▶ _EXERCISE DESCRIPTION_
With the pictures left out, retype exactly the lines below starting at the line that contains "Open 50% Off UGG Boots & Slippers headline" and ending at the line that contains "Image resolution: width=736".

# # #

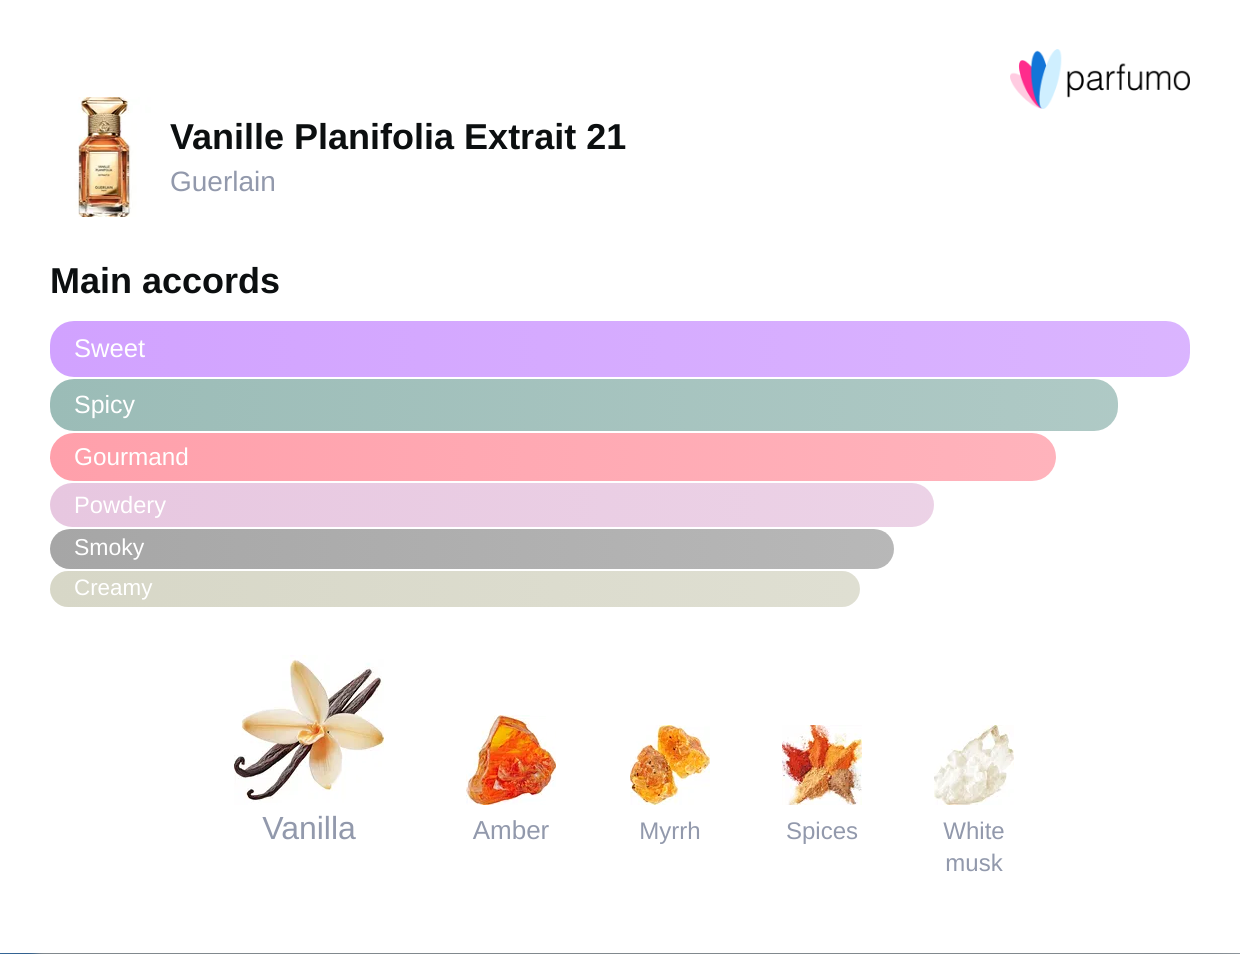This screenshot has height=954, width=1240.
Task: Select the gray Smoky accord bar
Action: pyautogui.click(x=472, y=548)
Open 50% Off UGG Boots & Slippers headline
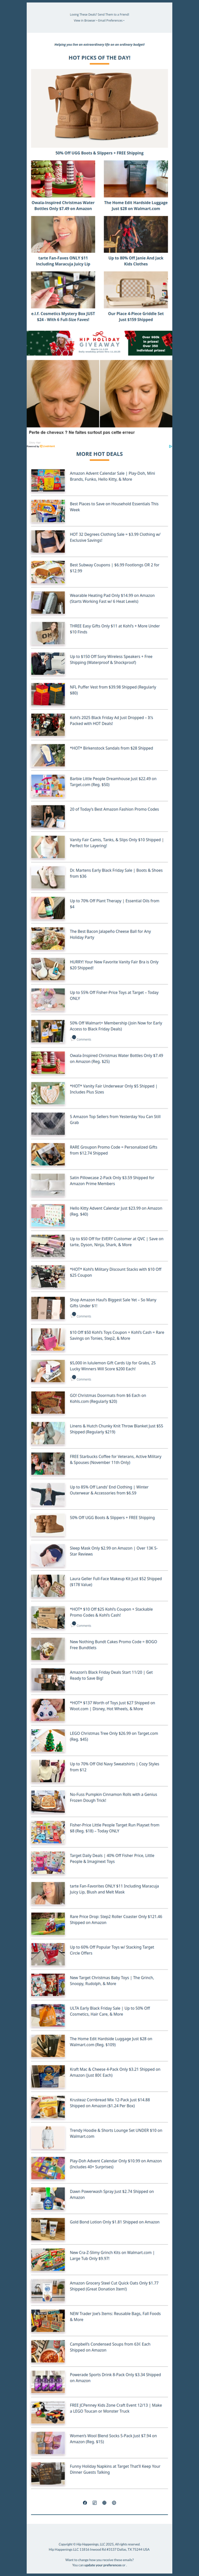This screenshot has width=199, height=2576. coord(99,153)
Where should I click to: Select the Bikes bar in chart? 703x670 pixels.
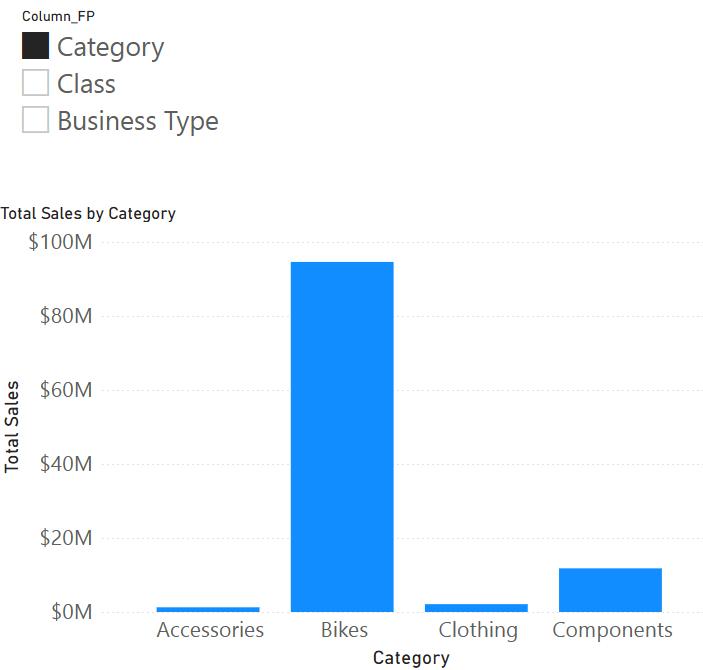pyautogui.click(x=342, y=437)
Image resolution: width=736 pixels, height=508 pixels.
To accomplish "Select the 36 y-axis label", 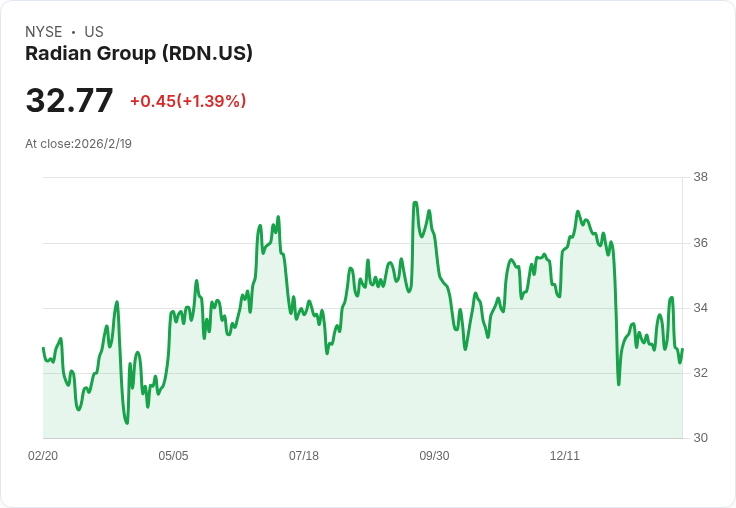I will coord(700,243).
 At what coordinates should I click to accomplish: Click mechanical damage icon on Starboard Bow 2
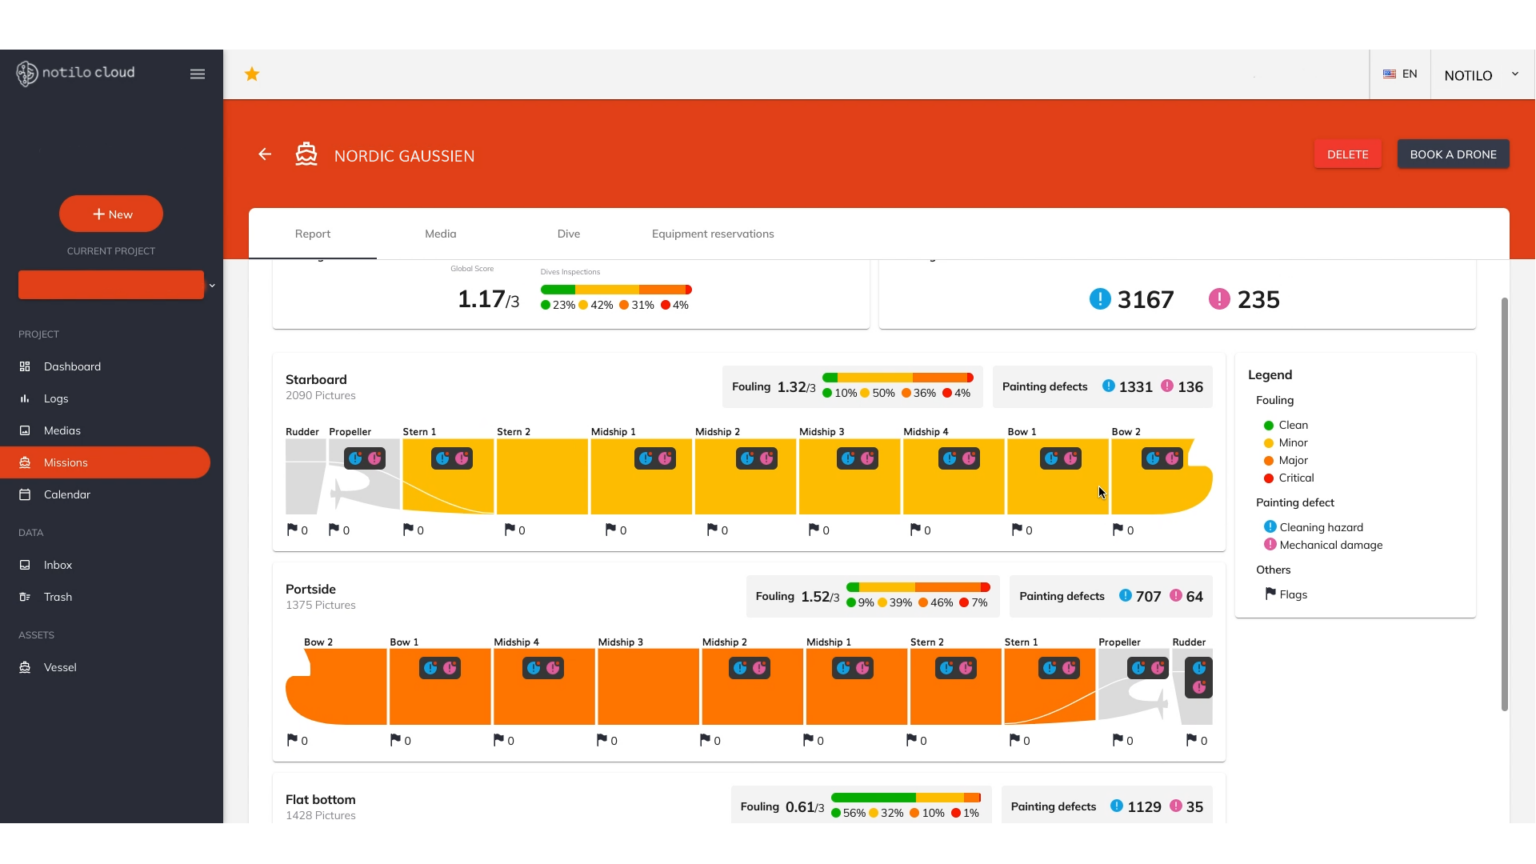coord(1173,458)
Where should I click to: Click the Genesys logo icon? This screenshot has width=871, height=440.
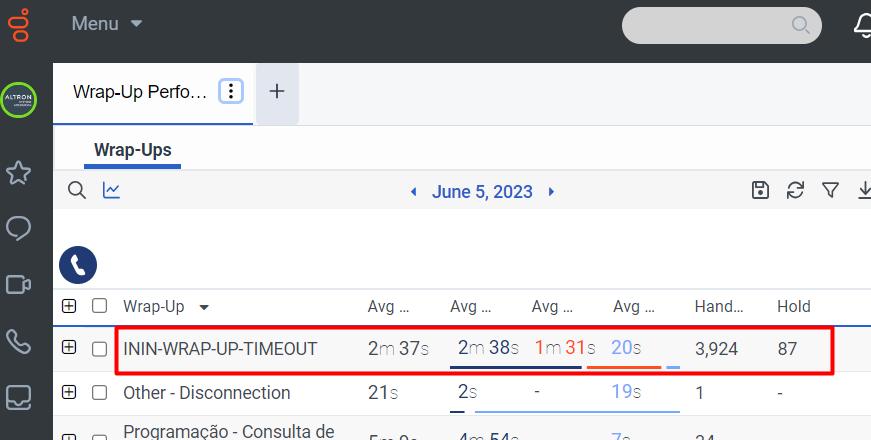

# # #

▶ _RESPONSE_
Open 50% Off UGG Boots & Slippers headline
This screenshot has width=199, height=2576. coord(99,153)
Where should I click to: Select the Bikes bar in chart? 703x670 pixels.
pyautogui.click(x=342, y=437)
Image resolution: width=736 pixels, height=508 pixels.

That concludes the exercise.